▸ **Collected data**
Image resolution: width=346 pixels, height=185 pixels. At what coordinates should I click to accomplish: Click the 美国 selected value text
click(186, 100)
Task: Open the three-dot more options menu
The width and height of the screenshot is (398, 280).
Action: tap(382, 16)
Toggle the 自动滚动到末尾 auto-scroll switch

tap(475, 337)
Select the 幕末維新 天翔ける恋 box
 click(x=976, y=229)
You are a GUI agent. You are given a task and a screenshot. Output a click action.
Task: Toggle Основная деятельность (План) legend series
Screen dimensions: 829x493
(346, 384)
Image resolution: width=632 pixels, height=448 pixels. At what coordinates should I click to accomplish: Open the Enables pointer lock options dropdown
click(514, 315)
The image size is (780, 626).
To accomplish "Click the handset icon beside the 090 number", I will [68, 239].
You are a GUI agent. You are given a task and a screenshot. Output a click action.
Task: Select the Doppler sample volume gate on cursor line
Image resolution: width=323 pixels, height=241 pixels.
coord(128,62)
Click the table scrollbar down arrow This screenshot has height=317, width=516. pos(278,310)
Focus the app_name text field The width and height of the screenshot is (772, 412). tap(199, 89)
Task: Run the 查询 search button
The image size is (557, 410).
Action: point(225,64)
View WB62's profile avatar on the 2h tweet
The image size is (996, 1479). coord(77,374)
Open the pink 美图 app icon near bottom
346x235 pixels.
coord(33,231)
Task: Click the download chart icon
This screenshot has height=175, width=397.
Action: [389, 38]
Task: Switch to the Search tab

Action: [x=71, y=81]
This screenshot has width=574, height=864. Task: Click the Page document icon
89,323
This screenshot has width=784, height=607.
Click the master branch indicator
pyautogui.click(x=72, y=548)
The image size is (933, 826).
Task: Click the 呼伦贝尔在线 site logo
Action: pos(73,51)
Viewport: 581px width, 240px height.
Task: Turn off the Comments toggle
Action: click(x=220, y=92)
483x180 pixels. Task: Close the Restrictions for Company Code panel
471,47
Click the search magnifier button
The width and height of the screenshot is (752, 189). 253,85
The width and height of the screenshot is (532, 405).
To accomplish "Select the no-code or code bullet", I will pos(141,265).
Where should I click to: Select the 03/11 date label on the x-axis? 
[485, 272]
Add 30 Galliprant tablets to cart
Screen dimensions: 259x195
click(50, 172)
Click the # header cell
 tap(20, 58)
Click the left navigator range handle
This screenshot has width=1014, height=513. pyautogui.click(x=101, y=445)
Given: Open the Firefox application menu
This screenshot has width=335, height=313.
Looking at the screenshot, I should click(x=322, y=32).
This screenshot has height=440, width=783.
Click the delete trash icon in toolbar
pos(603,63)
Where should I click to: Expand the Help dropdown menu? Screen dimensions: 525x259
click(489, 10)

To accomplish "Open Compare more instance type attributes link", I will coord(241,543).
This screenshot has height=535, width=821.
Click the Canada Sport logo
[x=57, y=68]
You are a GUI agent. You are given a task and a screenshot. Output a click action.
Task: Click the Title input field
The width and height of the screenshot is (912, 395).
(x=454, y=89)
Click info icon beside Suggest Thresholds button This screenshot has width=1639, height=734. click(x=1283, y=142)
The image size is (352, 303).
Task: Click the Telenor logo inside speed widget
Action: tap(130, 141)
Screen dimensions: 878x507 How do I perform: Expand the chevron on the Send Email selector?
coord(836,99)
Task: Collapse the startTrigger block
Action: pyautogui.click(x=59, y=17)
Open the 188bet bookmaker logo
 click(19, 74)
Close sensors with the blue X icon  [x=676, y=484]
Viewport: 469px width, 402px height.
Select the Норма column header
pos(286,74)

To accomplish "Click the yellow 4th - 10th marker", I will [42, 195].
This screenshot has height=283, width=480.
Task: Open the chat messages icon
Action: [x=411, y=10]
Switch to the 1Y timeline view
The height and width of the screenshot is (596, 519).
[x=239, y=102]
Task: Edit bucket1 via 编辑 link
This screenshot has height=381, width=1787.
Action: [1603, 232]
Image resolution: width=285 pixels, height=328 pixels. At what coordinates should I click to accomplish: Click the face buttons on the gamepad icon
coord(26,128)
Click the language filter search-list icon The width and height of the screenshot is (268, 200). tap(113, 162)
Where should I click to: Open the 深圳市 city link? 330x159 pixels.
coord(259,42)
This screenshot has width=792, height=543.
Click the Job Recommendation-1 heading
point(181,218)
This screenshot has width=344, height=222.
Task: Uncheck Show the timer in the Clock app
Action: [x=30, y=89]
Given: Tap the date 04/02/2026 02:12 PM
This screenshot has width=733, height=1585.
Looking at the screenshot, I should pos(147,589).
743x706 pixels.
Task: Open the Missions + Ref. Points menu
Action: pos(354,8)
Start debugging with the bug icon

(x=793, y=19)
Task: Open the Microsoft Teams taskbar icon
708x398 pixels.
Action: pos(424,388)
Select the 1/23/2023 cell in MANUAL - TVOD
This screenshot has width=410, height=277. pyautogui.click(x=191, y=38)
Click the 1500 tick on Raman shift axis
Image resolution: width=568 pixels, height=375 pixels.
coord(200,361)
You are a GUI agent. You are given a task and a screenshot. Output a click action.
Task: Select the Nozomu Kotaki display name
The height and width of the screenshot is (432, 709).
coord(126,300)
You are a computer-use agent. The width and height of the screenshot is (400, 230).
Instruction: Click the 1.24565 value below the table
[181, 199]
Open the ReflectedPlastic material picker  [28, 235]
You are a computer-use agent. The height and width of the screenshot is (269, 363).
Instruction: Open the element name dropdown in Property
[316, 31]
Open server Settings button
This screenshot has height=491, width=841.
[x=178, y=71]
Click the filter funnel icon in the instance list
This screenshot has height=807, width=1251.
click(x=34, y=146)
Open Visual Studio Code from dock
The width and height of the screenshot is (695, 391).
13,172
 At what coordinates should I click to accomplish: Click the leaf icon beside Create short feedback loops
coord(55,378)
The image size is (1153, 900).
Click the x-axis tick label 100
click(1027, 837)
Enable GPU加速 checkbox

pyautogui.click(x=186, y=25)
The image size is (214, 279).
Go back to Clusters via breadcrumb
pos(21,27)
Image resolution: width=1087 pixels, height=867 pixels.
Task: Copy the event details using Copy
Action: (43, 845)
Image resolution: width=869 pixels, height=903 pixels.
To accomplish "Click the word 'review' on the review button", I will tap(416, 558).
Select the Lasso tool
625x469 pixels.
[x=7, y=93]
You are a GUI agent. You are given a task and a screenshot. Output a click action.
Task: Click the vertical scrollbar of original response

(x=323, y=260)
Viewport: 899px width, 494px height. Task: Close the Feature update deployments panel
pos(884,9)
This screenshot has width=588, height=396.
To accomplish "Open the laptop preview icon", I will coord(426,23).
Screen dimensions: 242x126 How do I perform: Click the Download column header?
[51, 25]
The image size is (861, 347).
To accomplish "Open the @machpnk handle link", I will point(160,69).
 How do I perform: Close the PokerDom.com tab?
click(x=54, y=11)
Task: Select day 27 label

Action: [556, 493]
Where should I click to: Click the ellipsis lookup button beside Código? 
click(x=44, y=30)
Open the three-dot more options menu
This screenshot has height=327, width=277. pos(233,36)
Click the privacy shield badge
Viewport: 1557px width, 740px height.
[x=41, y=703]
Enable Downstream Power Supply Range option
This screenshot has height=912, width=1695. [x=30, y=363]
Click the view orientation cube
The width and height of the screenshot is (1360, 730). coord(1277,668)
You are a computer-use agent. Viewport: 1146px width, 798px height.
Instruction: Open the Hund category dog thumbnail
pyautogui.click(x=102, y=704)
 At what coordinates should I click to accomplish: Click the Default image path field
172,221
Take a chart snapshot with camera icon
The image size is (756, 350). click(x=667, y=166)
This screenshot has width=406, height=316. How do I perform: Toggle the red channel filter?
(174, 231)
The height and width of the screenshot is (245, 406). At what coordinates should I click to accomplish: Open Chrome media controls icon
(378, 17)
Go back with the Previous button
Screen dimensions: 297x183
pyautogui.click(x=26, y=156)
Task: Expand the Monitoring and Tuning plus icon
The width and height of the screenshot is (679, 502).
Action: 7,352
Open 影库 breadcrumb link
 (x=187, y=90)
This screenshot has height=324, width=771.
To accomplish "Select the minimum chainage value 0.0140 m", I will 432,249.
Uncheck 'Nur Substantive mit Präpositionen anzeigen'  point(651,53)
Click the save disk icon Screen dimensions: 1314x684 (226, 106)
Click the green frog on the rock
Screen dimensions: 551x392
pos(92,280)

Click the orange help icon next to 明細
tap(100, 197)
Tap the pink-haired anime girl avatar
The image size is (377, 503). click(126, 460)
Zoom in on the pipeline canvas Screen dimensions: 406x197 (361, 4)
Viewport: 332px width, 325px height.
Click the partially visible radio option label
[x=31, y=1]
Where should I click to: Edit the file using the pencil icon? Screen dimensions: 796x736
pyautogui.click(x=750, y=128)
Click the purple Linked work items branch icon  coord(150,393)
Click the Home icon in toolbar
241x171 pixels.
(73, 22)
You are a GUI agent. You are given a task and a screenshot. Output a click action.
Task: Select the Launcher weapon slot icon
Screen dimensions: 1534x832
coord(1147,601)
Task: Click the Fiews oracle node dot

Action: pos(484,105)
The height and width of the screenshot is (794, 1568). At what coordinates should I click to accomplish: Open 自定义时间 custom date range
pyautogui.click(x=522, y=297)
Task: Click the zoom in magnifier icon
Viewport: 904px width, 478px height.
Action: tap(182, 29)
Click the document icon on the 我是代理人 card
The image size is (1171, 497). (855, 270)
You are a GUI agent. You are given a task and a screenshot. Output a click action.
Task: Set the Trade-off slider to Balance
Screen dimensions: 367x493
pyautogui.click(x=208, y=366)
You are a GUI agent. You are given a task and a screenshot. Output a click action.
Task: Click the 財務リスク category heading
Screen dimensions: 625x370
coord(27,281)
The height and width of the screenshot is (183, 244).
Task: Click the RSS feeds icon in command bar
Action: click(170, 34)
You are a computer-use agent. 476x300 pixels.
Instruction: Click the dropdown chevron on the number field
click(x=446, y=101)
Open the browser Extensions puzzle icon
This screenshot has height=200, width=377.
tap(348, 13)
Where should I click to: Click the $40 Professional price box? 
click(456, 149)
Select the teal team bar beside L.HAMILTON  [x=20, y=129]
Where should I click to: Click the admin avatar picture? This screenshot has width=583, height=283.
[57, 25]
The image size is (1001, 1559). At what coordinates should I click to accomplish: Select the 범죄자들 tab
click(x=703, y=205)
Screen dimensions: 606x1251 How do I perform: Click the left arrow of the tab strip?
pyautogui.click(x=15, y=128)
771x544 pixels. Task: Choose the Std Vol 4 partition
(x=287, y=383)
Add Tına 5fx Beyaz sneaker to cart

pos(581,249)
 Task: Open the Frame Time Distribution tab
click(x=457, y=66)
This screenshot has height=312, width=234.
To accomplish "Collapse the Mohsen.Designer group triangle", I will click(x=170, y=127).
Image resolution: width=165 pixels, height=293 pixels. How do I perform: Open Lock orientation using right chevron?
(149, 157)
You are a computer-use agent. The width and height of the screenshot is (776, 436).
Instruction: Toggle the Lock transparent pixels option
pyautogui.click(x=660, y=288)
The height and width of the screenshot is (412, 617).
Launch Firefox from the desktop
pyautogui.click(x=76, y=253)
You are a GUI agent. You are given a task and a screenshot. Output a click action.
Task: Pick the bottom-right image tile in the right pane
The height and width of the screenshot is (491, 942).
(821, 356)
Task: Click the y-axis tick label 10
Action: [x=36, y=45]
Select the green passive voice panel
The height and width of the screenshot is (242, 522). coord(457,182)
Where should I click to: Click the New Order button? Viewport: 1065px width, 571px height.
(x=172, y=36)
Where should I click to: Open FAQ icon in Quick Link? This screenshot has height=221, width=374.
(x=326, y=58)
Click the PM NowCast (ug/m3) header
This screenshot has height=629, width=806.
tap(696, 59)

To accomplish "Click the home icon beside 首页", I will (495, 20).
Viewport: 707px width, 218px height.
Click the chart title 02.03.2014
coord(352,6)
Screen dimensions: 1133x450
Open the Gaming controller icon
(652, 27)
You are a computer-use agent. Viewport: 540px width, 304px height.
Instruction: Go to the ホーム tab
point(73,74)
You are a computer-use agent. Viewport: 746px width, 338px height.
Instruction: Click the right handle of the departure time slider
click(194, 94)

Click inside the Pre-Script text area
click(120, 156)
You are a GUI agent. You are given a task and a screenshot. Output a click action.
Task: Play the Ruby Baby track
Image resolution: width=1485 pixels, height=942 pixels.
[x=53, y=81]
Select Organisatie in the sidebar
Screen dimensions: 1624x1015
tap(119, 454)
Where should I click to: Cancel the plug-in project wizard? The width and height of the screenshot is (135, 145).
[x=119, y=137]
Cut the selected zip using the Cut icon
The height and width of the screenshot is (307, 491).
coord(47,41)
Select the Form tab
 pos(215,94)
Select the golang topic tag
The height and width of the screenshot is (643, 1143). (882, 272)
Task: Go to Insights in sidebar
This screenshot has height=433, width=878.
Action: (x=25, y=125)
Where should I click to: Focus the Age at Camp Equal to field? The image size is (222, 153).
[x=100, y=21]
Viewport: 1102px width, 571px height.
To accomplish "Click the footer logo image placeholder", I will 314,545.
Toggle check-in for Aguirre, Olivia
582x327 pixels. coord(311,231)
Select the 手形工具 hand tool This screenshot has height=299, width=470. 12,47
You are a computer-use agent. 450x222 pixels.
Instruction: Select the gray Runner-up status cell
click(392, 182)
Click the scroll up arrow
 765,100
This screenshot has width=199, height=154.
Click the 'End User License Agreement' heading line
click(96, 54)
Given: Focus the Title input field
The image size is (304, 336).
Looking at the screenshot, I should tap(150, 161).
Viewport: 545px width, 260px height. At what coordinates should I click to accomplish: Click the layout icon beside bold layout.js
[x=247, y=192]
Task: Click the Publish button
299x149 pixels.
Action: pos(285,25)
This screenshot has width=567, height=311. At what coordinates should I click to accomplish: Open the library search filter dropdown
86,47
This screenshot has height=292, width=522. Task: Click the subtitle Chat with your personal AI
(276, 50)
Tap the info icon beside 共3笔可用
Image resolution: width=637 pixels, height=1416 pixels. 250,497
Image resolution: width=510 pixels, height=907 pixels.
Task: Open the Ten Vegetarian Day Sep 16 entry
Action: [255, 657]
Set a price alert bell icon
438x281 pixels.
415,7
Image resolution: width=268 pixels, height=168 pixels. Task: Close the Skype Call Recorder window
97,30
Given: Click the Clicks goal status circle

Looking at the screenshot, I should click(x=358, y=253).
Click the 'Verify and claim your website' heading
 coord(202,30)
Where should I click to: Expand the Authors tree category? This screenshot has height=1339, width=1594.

▸ **What you are asked to do**
Please give an exact copy of the entries above, from the line with "Where should I click to: Select" down to the line with "This screenshot has height=535, width=821.", inclusive, and nothing else.

▸ **Written answer**
Where should I click to: Select the 03/11 date label on the x-axis? 
[485, 272]
Add 30 Galliprant tablets to cart
Screen dimensions: 259x195
click(50, 172)
Click the # header cell
 tap(20, 58)
Click the left navigator range handle
This screenshot has width=1014, height=513. pyautogui.click(x=101, y=445)
Given: Open the Firefox application menu
This screenshot has width=335, height=313.
Looking at the screenshot, I should click(x=322, y=32).
This screenshot has height=440, width=783.
Click the delete trash icon in toolbar
pos(603,63)
Where should I click to: Expand the Help dropdown menu? Screen dimensions: 525x259
click(489, 10)

To accomplish "Open Compare more instance type attributes link", I will coord(241,543).
This screenshot has height=535, width=821.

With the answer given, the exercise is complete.